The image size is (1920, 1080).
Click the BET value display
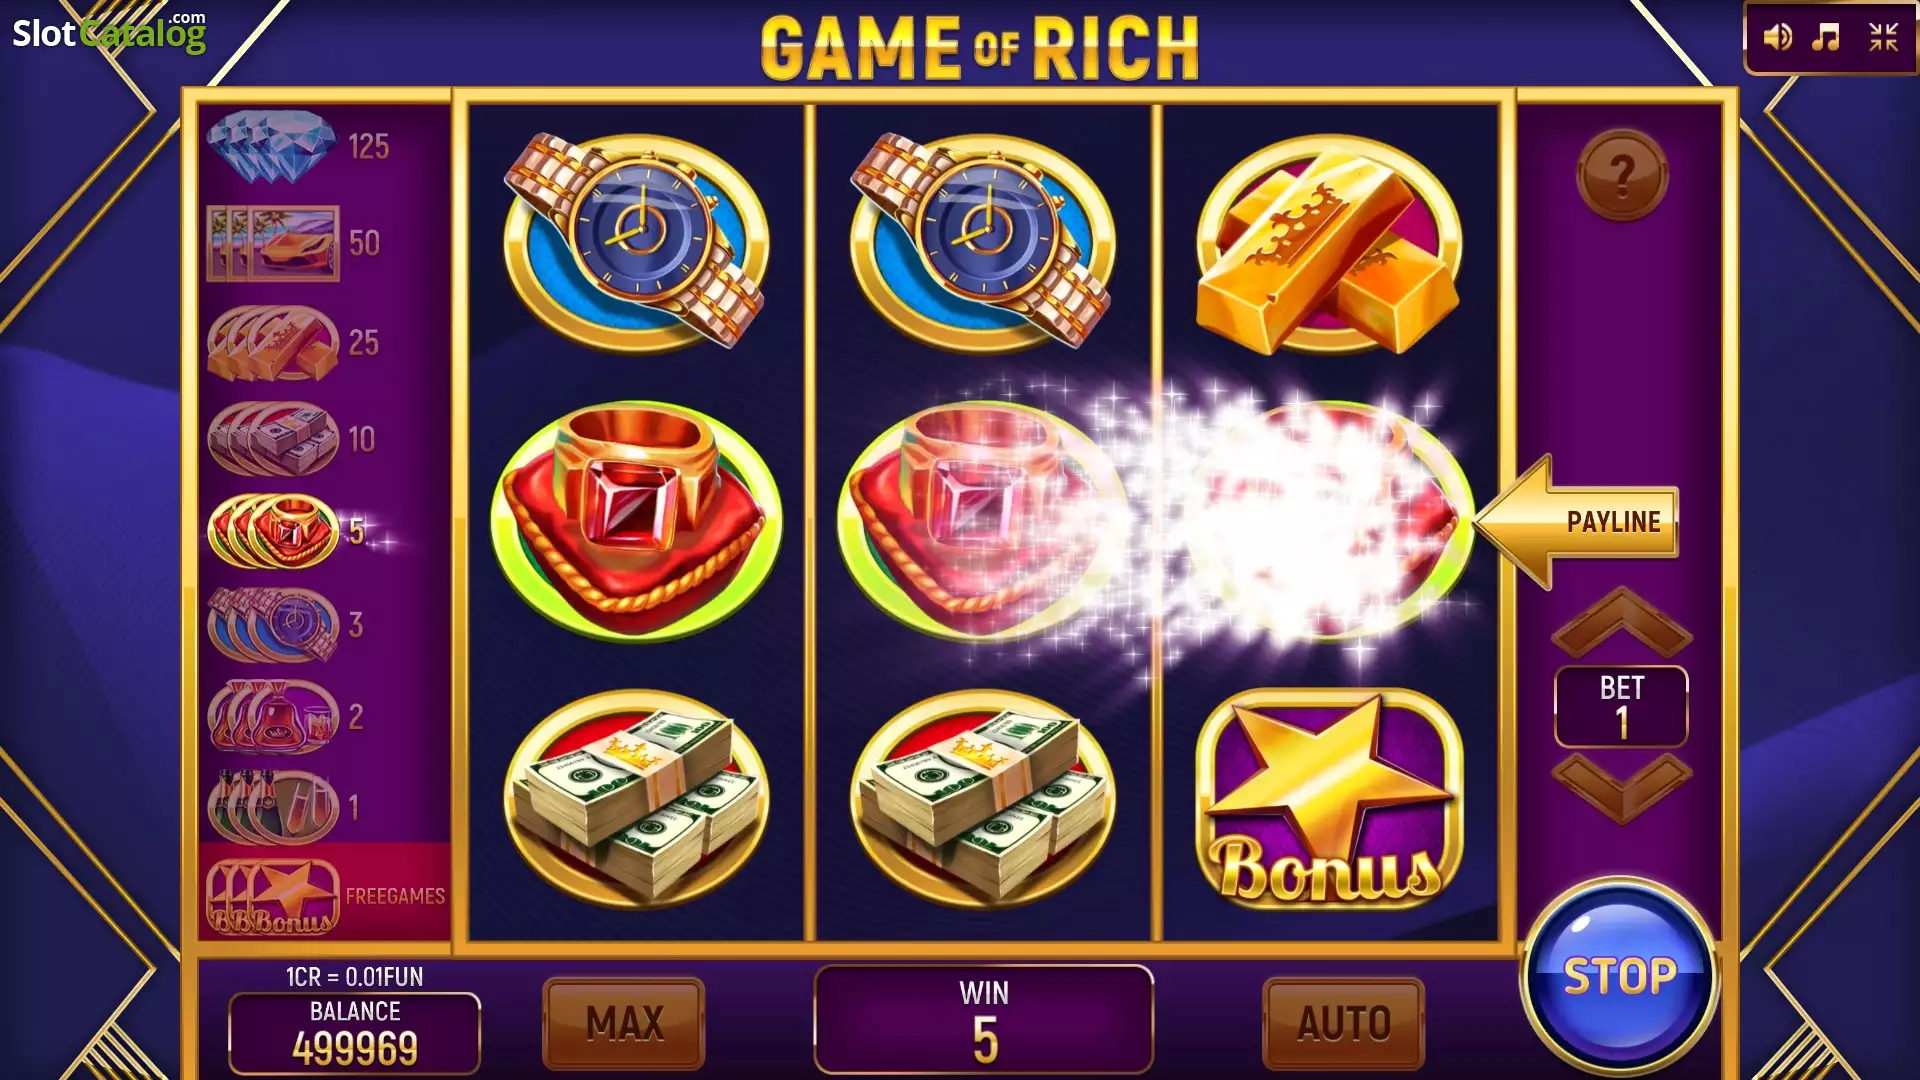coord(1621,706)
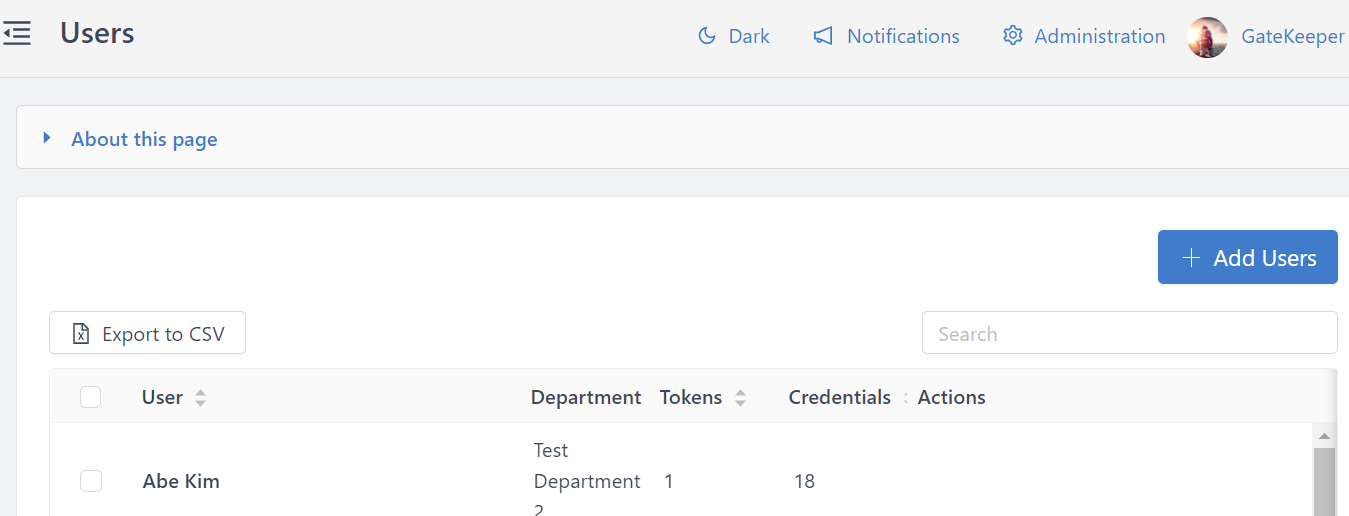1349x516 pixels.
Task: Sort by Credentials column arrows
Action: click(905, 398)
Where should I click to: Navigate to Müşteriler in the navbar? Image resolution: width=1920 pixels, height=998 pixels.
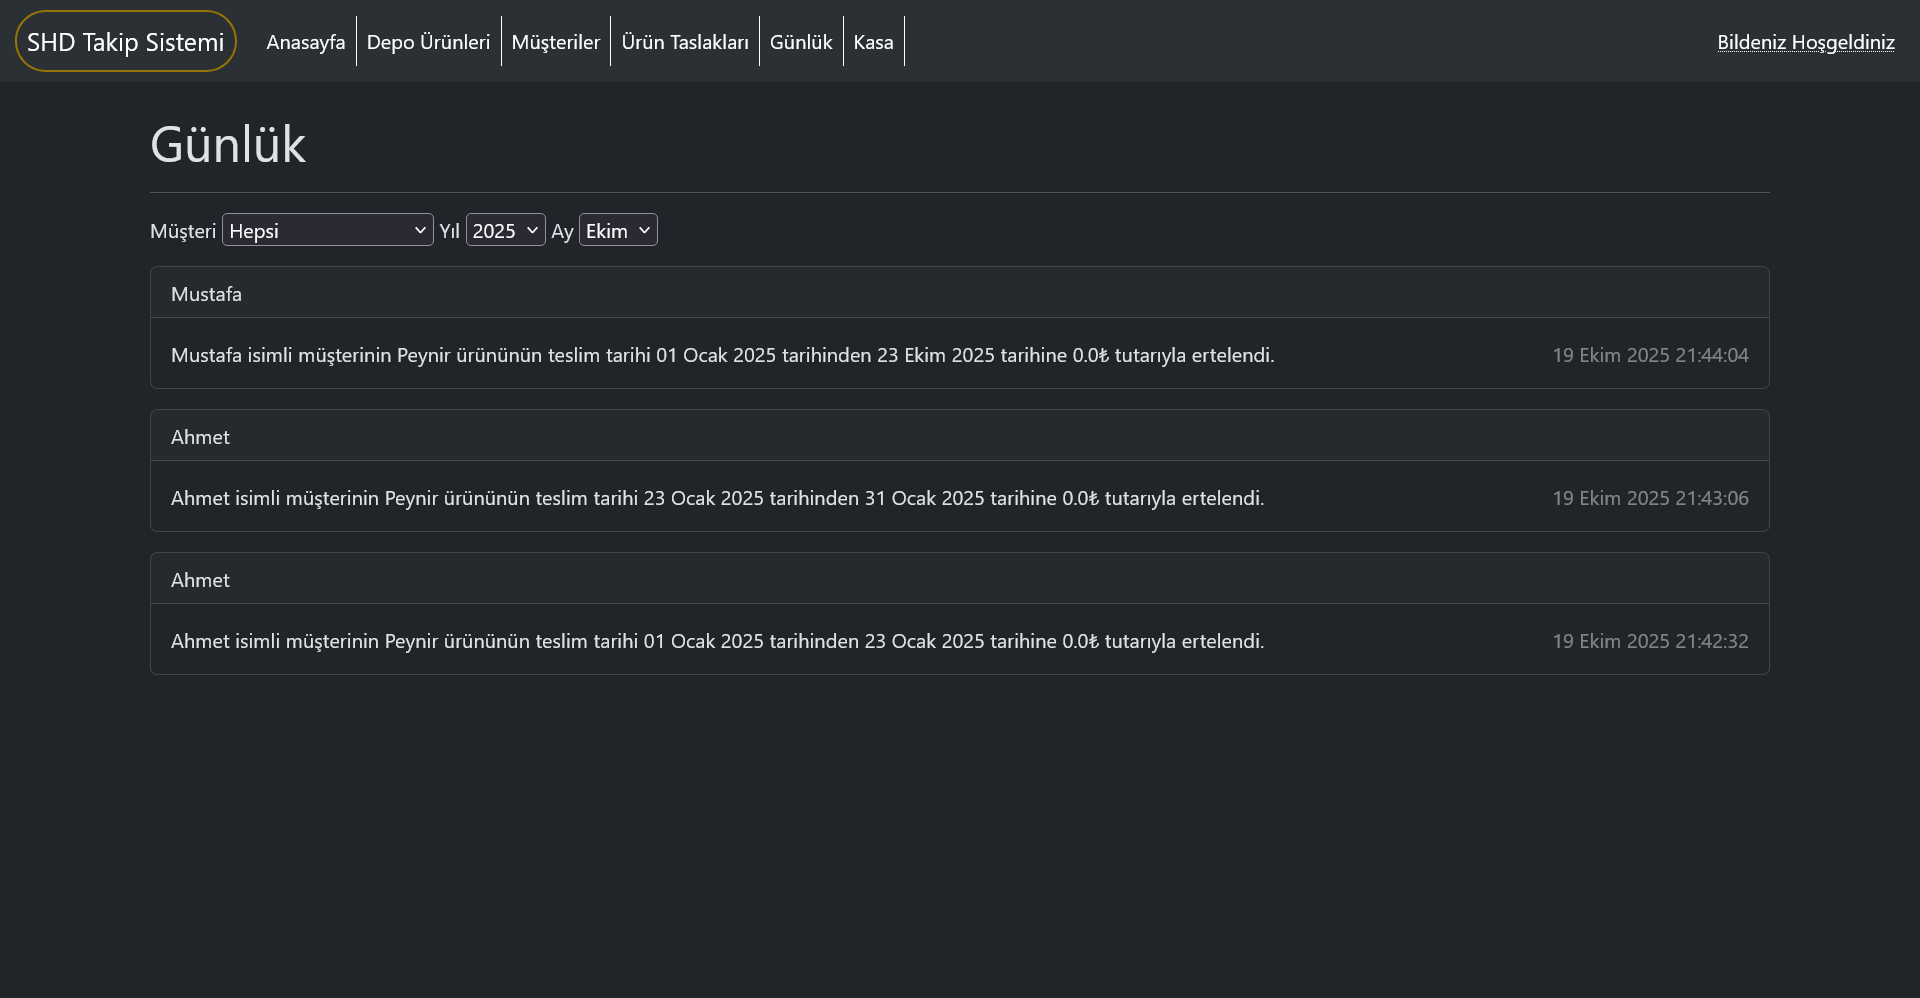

──────────

Retype each entry above character for character; pictures stay out.

# Solution:
The image size is (1920, 1080).
Click the BET value display
coord(1621,706)
1349x516 pixels.
Task: Sort by Credentials column arrows
Action: click(905, 398)
Where should I click to: Navigate to Müşteriler in the navbar? Image resolution: width=1920 pixels, height=998 pixels.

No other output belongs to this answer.